• [Extracted data]:

=== Section Start ===

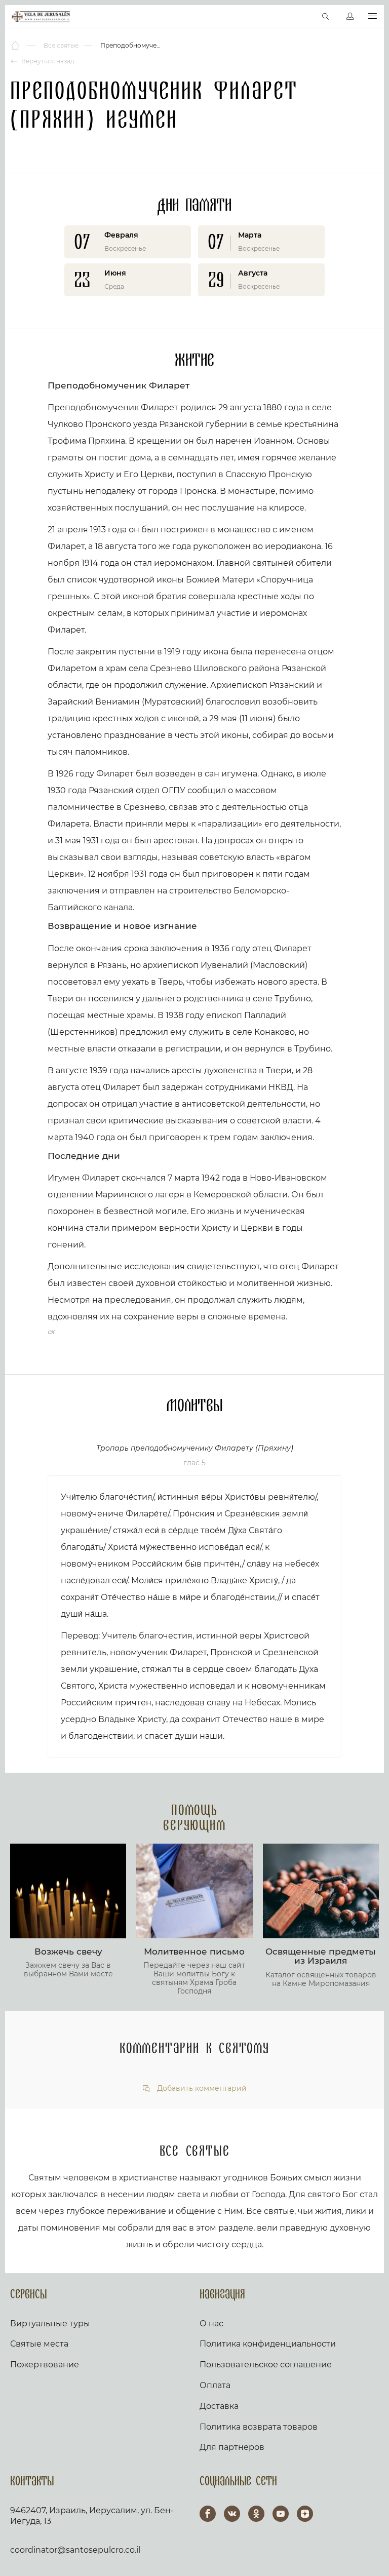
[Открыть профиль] (350, 16)
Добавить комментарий (201, 2088)
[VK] (232, 2514)
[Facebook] (208, 2514)
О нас (211, 2323)
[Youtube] (281, 2514)
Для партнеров (232, 2447)
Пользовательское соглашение (266, 2364)
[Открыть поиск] (325, 16)
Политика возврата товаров (259, 2427)
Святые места (39, 2344)
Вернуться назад (47, 61)
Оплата (215, 2385)
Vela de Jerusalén (40, 16)
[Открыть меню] (372, 16)
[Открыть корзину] (304, 16)
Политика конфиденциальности (268, 2344)
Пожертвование (44, 2364)
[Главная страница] (16, 46)
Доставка (219, 2406)
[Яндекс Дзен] (305, 2514)
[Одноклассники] (256, 2514)
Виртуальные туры (50, 2323)
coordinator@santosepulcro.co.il (75, 2550)
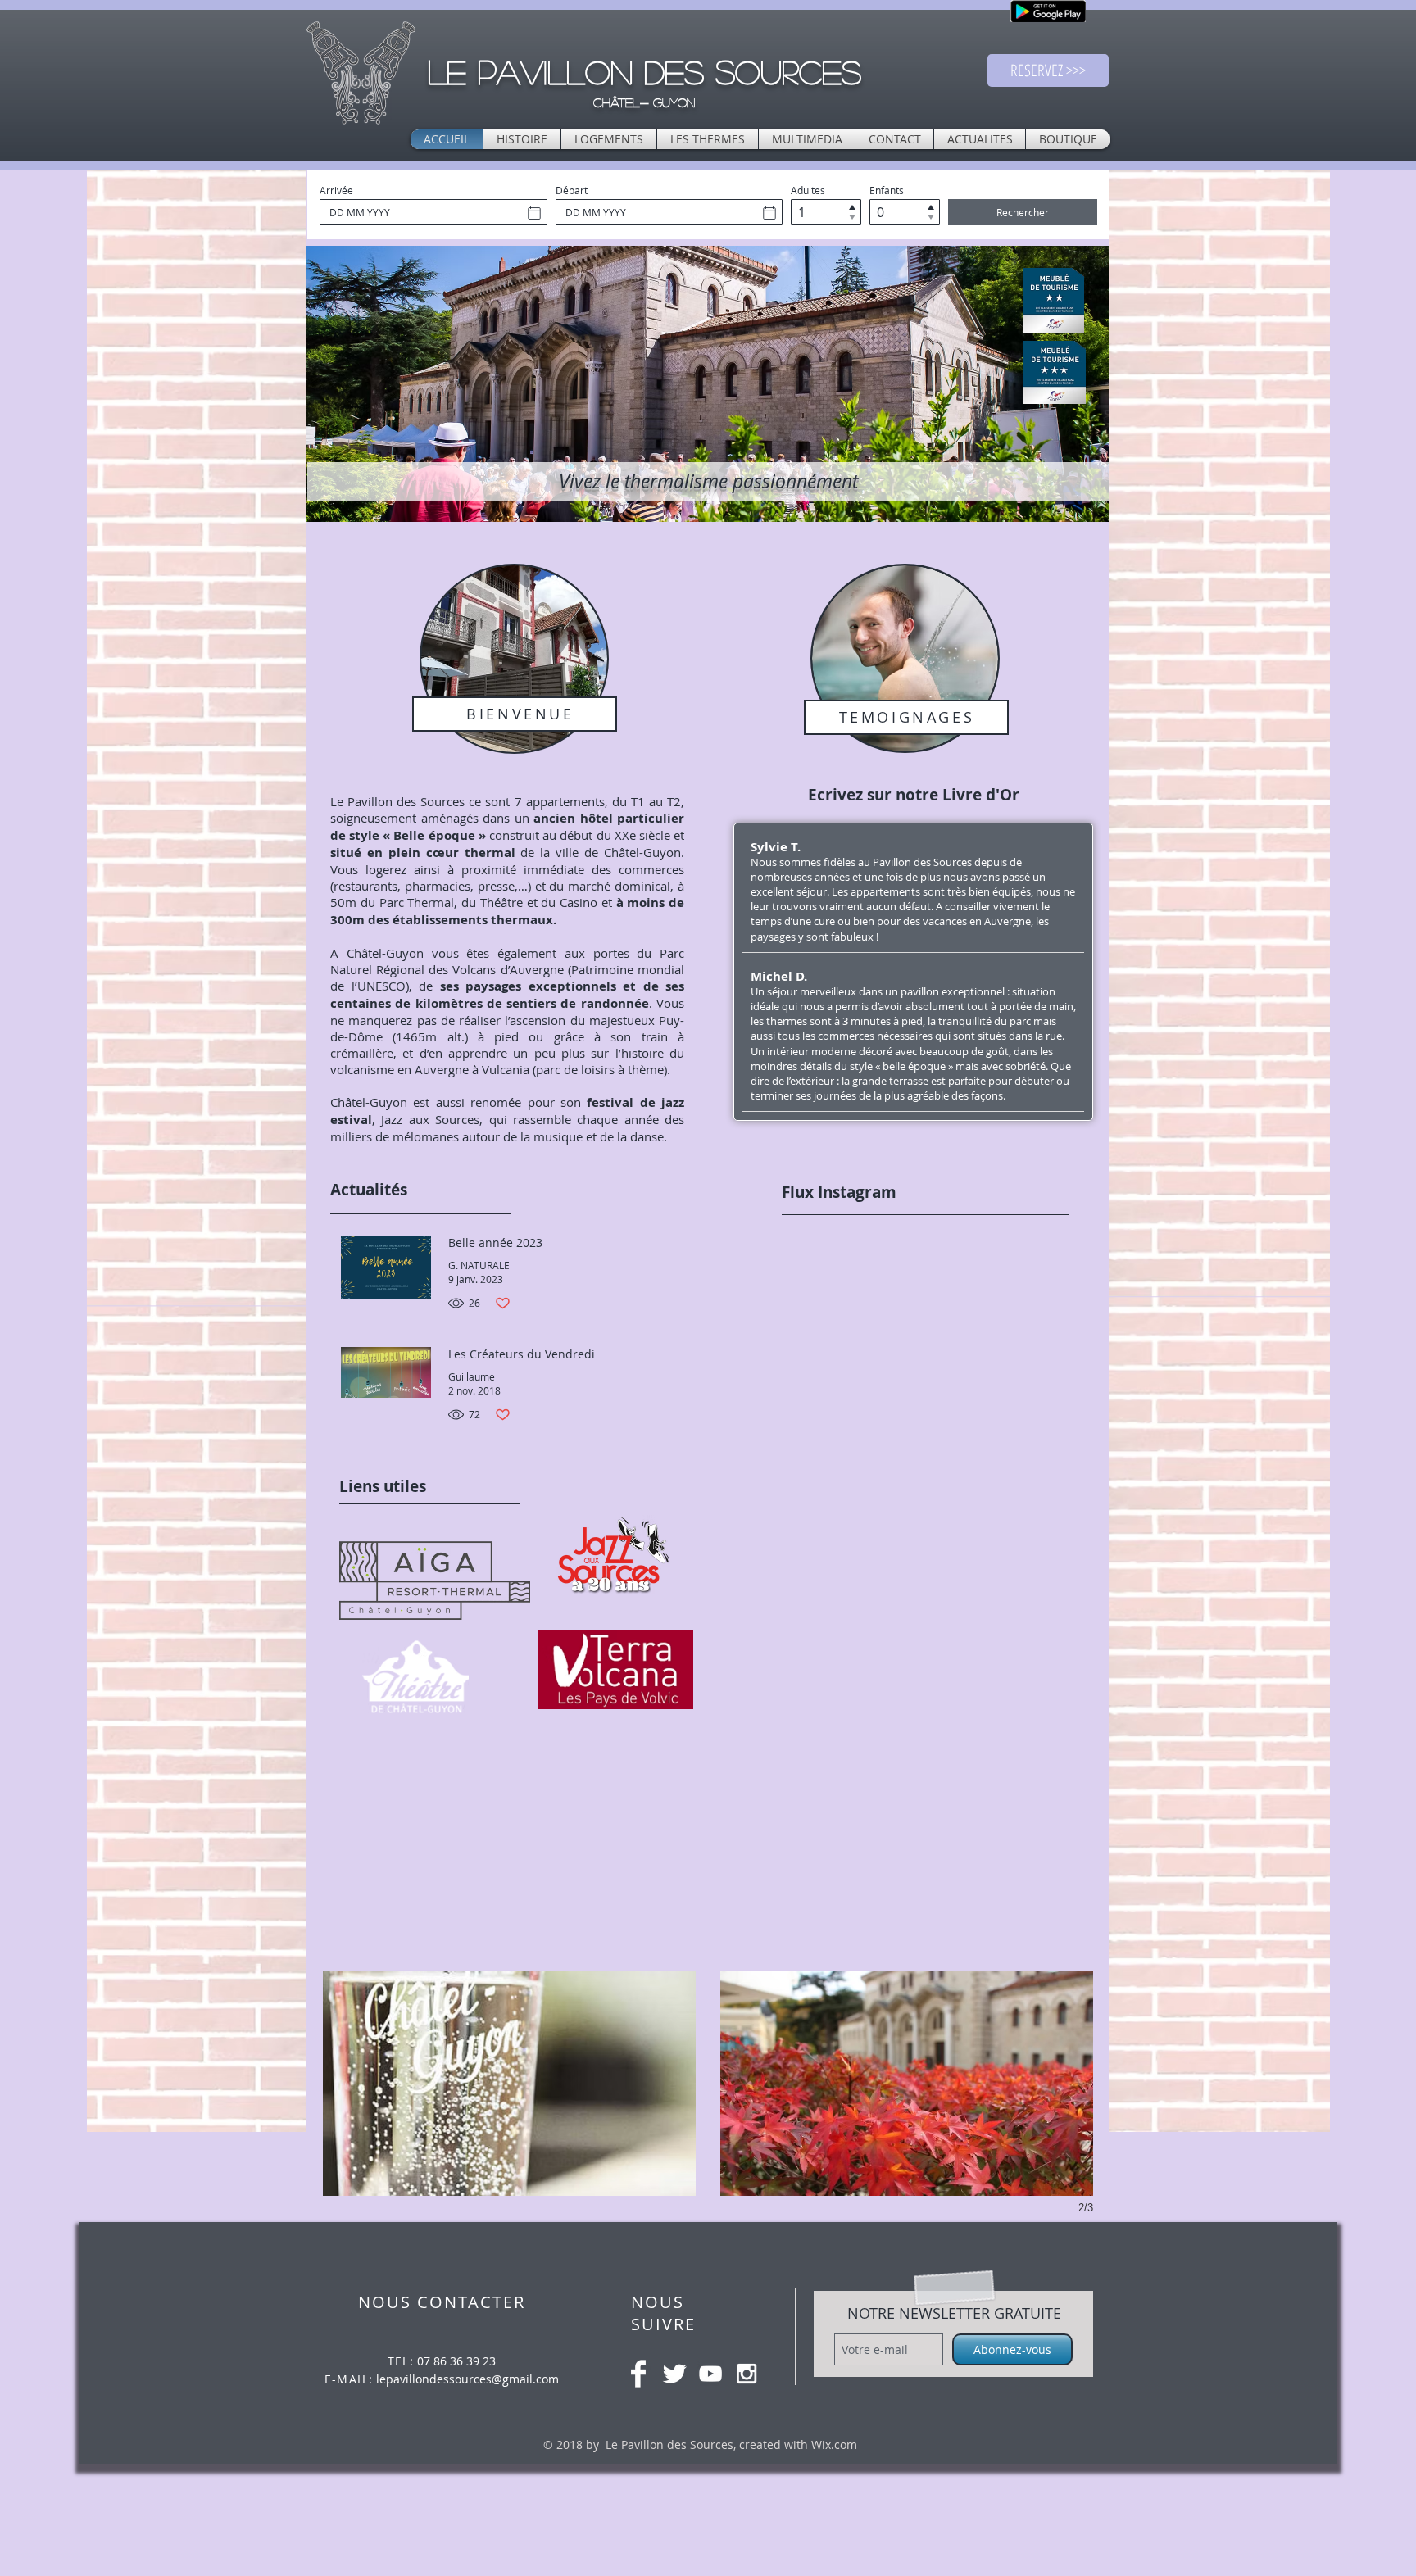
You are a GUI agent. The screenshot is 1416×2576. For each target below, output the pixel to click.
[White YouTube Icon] (710, 2374)
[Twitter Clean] (674, 2374)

=== Section End ===

• [What is needed]: Only the lines from the one containing "coordinator@santosepulcro.co.il (75, 2550)" through the end of the listing above should be reproduced, exactly as they stand. Leave the pictures out.

• [Output for this exercise]:
coordinator@santosepulcro.co.il (75, 2550)
You are a GUI agent. The screenshot is 1416×2576. For each target below, output the pixel to click.
[White YouTube Icon] (710, 2374)
[Twitter Clean] (674, 2374)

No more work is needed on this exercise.